> **RAW DATA**
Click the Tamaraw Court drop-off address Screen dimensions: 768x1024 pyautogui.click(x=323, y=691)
--
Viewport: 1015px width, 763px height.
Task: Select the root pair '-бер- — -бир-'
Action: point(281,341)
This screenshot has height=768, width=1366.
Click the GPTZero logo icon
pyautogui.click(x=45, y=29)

> **PROBLEM TO SOLVE**
Count the lines above that contain the string "height". Give only the number.

> **RESULT OF THIS TASK**
2